— YOUR GOAL —
Summarize the account of teaching a 9/11 journalism lesson below in two sentences.

— EXCERPT —
=-=-=-=-=

It’s been 15 years since my 4th day of teaching, which was September 11, 2001.
Looking back at the timeline of events on that horrendous day, I can picture exactly where my feet were when each happened.
My first real Journalism lesson of this year was my 9/11 Lesson (last week). The lesson and presentation include video clips of events that transpired on September 11, 2001. It’s an important lesson for many reasons, but mostly, it gives students an idea of exactly how much life changed that day both in the world of journalism and for us all.
I begin by explaining that cell phones didn’t have cameras, bags were not searched at public events, a digital camera with .75 megapixel camera was considered “state of the art,” political correctness hadn’t yet run rampant to the point of being utterly ridiculous, social media did not exist (and wouldn’t for four or so more years) and posts on the Internet by news outlets were updated only once a day.
Even with evidence, it’s hard for them to truly grasp what life was like as we woke up that day, and how quickly things changed. Before I show each clip, I speak about the background and have them watch with an observant eye for details with a chance to respond through both discussion and writing.
One part of the lesson is a documentary titled “Witness to History,” created by photographer Thomas Franklin in 2011. He’s the photographer who took the iconic Pulitzer Prize winning photo (above) of the firefighters raising the American flag at Ground Zero for the Bergen Record; I’ve had the privilege of hearing him speak twice at Garden State Scholastic Press Association’s Fall Press Day. “Witness to History” includes Franklin’s account of 9/11, as well as those of other news photographers’ and how each got the “shots” amid sheer chaos and destruction.
One might assume the young eyes watching this year’s presentation were desensitized to violence and pain because of what they see on social media every day in 2016.
They shared what will stick with them, long after the lesson’s objectives are forgotten.
“I’ll remember the priest who was carried out by the men who were helping,” wrote one student. The priest was Father Mychal Judge. As a part of this year’s presentation, I included a picture I took in June of his name on the Reflecting Pool Memorial.

=-=-=-=-=

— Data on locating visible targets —

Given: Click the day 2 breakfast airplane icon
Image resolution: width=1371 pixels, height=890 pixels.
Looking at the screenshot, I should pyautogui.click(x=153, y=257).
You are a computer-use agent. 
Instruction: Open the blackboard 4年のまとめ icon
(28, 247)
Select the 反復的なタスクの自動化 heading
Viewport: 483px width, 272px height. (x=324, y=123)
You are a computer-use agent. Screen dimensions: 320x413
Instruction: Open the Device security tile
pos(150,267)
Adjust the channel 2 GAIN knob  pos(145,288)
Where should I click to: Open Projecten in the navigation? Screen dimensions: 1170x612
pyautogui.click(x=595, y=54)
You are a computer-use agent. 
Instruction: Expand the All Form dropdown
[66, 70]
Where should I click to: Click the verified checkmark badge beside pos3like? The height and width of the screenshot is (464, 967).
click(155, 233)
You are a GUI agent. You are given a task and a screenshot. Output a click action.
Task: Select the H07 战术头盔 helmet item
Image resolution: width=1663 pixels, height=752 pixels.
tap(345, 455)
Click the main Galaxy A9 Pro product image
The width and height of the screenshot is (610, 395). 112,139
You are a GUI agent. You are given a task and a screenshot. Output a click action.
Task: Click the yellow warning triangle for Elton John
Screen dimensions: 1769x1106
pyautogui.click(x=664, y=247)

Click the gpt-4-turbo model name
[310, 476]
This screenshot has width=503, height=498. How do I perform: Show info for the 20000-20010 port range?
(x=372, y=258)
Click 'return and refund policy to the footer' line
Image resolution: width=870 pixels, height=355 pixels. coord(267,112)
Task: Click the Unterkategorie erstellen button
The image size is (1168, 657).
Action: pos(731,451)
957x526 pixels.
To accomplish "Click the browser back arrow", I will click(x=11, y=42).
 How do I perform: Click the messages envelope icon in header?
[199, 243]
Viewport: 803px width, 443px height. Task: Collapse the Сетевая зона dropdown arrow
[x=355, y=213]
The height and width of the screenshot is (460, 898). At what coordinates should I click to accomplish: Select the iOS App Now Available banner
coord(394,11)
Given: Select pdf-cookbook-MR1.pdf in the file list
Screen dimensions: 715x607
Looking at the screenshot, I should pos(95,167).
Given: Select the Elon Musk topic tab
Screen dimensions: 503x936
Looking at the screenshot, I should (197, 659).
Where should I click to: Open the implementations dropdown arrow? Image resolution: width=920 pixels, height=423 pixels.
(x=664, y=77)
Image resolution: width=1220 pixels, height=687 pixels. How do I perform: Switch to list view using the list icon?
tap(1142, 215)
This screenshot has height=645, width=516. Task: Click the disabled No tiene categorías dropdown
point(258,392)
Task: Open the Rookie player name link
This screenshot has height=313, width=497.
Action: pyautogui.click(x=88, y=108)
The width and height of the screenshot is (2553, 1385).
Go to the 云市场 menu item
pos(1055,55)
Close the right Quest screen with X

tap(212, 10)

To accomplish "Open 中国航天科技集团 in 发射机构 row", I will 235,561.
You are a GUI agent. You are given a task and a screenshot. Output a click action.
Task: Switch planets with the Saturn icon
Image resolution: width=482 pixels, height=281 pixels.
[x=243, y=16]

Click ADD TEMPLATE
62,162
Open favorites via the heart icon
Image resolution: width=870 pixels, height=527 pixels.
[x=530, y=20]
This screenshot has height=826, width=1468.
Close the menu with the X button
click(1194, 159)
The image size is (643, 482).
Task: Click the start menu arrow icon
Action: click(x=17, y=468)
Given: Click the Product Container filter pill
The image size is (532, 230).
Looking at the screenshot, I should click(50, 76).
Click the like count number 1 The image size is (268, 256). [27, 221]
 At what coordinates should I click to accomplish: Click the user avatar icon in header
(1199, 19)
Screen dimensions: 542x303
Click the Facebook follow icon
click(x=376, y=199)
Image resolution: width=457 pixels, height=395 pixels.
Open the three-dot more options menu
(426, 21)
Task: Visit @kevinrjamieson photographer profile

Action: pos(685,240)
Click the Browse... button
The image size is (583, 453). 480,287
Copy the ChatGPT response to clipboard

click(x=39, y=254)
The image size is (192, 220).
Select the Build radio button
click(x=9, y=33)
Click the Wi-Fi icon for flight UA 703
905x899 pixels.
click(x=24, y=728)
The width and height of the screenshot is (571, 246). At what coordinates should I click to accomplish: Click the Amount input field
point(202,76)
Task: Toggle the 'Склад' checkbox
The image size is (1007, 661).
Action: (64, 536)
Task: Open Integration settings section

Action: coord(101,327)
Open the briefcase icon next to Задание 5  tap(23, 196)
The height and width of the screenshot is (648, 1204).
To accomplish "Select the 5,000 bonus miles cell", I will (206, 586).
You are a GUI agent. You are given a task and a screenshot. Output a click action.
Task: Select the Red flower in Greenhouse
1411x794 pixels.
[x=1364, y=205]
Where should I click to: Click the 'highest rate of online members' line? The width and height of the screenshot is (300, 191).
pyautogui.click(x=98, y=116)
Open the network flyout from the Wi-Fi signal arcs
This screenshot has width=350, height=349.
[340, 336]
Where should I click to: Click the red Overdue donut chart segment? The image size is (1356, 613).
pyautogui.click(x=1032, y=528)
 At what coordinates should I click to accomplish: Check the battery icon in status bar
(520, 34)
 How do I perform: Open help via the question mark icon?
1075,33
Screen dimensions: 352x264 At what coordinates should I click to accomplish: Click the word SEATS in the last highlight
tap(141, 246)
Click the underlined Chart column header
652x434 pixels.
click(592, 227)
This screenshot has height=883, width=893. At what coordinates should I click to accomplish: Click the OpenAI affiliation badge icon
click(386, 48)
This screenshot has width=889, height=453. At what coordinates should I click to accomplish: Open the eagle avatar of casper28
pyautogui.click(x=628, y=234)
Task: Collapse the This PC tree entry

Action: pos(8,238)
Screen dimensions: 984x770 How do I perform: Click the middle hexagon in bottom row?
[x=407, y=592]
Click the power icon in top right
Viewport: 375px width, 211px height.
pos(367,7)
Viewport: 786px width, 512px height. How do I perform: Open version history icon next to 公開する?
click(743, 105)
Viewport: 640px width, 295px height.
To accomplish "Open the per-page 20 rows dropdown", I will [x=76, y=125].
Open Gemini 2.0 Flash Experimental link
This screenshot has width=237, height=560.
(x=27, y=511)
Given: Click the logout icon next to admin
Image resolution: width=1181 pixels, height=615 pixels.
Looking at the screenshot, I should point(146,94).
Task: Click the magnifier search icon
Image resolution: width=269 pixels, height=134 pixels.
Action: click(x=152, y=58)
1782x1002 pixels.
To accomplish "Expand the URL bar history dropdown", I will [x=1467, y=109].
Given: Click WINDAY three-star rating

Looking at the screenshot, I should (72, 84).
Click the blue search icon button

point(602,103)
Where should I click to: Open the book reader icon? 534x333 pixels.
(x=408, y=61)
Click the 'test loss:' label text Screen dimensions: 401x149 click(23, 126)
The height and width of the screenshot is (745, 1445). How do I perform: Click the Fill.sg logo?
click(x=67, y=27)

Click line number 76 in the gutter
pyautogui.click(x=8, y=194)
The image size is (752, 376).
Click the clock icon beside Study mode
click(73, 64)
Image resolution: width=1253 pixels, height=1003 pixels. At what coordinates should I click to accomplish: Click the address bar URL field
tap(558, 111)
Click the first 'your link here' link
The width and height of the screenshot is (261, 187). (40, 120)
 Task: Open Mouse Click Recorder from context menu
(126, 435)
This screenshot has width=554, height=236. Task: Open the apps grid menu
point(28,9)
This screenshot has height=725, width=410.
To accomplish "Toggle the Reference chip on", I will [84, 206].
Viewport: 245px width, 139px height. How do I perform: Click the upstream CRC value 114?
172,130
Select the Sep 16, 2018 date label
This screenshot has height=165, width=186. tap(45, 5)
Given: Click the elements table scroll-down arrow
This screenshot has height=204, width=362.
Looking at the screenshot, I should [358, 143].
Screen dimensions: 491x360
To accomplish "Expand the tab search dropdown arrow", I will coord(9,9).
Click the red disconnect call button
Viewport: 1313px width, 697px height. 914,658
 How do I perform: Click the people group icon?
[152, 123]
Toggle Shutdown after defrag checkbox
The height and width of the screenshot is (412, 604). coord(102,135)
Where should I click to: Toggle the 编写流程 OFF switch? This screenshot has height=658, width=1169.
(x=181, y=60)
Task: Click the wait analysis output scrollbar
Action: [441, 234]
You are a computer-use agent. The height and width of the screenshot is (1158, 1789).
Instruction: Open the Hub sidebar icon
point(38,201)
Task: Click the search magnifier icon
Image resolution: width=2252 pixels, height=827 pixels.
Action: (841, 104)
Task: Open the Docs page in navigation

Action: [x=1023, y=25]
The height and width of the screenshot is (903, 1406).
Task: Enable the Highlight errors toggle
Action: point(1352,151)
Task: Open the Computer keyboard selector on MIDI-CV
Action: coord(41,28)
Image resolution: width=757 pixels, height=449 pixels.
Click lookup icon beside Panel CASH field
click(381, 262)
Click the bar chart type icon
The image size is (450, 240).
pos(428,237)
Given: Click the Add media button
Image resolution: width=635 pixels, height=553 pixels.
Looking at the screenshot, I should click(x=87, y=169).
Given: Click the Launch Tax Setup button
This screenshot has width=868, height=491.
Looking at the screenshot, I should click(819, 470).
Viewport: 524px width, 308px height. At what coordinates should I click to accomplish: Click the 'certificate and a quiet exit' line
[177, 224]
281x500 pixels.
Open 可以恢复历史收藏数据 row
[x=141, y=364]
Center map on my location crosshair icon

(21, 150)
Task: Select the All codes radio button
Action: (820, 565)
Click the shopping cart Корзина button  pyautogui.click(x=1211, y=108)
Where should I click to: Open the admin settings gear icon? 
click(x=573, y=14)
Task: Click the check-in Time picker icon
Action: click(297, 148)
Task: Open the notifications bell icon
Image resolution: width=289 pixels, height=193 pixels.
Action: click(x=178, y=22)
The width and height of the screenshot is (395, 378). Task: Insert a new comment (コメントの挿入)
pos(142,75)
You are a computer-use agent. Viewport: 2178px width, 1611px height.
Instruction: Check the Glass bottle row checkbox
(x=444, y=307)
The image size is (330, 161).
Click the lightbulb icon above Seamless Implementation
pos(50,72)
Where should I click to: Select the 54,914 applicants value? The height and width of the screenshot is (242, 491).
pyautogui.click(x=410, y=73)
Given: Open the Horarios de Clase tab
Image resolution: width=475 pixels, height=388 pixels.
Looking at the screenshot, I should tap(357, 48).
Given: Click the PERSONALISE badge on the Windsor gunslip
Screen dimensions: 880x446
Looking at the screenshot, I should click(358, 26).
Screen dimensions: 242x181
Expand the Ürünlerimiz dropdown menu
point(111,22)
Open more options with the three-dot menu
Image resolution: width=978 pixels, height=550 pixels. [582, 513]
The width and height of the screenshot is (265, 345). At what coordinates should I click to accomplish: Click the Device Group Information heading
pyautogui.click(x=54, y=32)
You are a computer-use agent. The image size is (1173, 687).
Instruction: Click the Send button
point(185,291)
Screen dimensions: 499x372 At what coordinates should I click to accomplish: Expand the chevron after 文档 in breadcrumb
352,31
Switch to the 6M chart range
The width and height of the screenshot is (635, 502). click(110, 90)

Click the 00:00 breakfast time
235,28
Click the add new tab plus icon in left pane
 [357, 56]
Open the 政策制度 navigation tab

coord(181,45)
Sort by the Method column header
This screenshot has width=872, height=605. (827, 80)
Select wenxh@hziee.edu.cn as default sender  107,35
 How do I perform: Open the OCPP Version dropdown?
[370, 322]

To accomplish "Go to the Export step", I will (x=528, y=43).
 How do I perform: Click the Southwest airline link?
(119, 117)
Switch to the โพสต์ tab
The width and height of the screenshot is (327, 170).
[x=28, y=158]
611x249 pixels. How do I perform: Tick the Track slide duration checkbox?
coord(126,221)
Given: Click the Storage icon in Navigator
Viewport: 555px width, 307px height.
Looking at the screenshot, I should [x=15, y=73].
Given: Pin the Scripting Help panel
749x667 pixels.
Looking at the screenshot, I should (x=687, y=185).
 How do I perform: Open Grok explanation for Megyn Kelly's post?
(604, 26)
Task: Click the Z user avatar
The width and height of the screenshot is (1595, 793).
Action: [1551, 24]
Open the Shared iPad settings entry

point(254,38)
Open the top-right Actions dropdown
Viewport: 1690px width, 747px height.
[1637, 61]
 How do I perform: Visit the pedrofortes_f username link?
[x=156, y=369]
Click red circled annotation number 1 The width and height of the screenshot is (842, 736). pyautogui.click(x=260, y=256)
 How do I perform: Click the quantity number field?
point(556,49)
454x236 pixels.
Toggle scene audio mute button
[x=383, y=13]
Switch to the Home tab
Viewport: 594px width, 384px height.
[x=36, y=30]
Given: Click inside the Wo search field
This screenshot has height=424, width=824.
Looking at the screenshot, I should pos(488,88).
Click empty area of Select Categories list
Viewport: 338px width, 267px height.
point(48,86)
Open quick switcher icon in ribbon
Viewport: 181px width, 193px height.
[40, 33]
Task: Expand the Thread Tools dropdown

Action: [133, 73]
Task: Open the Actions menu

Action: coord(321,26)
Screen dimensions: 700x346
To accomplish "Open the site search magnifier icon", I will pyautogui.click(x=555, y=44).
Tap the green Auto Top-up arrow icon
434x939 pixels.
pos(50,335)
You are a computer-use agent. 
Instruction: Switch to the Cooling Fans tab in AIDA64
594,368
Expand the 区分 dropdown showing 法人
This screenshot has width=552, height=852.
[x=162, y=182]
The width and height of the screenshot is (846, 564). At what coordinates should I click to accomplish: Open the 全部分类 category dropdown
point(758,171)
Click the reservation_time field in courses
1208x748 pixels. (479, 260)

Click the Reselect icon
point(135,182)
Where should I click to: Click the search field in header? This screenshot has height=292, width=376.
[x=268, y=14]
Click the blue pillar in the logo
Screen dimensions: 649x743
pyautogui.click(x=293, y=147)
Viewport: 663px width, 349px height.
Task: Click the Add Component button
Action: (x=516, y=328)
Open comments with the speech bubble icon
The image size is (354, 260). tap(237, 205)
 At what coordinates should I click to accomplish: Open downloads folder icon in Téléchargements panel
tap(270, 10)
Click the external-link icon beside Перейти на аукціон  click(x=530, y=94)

=-=-=-=-=

— REPLY TO THE TASK —
Fifteen years after September 11, 2001, which was the writer's fourth day of teaching, the writer's first real Journalism lesson of the year used video clips of that day's events to show students how much life changed, both in journalism and for everyone. The lesson includes "Witness to History," a documentary by Thomas Franklin, who took the Pulitzer Prize winning photo of firefighters raising the American flag at Ground Zero, and students shared what will stick with them, such as the priest, Father Mychal Judge, being carried out.